(Items listed in a dataset)

========================

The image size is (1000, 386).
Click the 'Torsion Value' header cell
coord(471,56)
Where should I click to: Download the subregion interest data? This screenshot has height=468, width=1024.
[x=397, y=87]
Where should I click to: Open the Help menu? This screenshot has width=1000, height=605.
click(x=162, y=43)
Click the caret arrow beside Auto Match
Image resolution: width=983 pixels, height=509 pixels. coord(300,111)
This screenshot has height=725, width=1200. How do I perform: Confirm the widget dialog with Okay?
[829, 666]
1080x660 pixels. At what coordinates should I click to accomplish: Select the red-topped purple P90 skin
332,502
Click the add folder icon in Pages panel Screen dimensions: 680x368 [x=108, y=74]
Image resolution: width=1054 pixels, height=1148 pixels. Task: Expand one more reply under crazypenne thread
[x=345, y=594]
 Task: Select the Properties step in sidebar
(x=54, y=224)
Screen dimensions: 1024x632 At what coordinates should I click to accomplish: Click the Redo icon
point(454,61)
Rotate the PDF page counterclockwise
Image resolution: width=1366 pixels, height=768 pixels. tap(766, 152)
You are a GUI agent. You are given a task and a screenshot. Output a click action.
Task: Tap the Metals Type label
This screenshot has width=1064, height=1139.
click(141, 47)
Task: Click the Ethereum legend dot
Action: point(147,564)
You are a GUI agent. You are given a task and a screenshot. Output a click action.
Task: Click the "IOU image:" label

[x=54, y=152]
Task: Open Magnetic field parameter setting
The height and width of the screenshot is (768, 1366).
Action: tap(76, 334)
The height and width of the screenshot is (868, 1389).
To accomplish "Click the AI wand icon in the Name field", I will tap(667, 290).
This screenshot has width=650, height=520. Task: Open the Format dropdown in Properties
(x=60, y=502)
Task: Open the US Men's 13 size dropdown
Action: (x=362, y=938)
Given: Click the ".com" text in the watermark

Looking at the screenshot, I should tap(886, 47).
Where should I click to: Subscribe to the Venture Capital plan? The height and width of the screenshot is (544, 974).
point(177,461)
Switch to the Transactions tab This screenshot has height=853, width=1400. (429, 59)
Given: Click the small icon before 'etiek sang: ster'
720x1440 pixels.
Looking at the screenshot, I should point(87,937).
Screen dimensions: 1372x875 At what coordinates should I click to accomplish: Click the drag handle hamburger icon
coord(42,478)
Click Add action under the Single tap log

========================

Instructions for the task ▸ All of the entries above should be written out again exactly.

Result of the task ▸
The image size is (1000, 386).
Click the 'Torsion Value' header cell
coord(471,56)
Where should I click to: Download the subregion interest data? This screenshot has height=468, width=1024.
[x=397, y=87]
Where should I click to: Open the Help menu? This screenshot has width=1000, height=605.
click(x=162, y=43)
Click the caret arrow beside Auto Match
Image resolution: width=983 pixels, height=509 pixels. coord(300,111)
This screenshot has height=725, width=1200. How do I perform: Confirm the widget dialog with Okay?
[829, 666]
1080x660 pixels. At what coordinates should I click to accomplish: Select the red-topped purple P90 skin
332,502
Click the add folder icon in Pages panel Screen dimensions: 680x368 [x=108, y=74]
Image resolution: width=1054 pixels, height=1148 pixels. Task: Expand one more reply under crazypenne thread
[x=345, y=594]
 Task: Select the Properties step in sidebar
(x=54, y=224)
Screen dimensions: 1024x632 At what coordinates should I click to accomplish: Click the Redo icon
point(454,61)
Rotate the PDF page counterclockwise
Image resolution: width=1366 pixels, height=768 pixels. tap(766, 152)
You are a GUI agent. You are given a task and a screenshot. Output a click action.
Task: Tap the Metals Type label
This screenshot has width=1064, height=1139.
click(141, 47)
Task: Click the Ethereum legend dot
Action: point(147,564)
You are a GUI agent. You are given a task and a screenshot. Output a click action.
Task: Click the "IOU image:" label

[x=54, y=152]
Task: Open Magnetic field parameter setting
The height and width of the screenshot is (768, 1366).
Action: tap(76, 334)
The height and width of the screenshot is (868, 1389).
To accomplish "Click the AI wand icon in the Name field", I will tap(667, 290).
This screenshot has width=650, height=520. Task: Open the Format dropdown in Properties
(x=60, y=502)
Task: Open the US Men's 13 size dropdown
Action: (x=362, y=938)
Given: Click the ".com" text in the watermark

Looking at the screenshot, I should tap(886, 47).
Where should I click to: Subscribe to the Venture Capital plan? The height and width of the screenshot is (544, 974).
point(177,461)
Switch to the Transactions tab This screenshot has height=853, width=1400. (429, 59)
Given: Click the small icon before 'etiek sang: ster'
720x1440 pixels.
Looking at the screenshot, I should point(87,937).
Screen dimensions: 1372x875 At what coordinates should I click to accomplish: Click the drag handle hamburger icon
coord(42,478)
Click Add action under the Single tap log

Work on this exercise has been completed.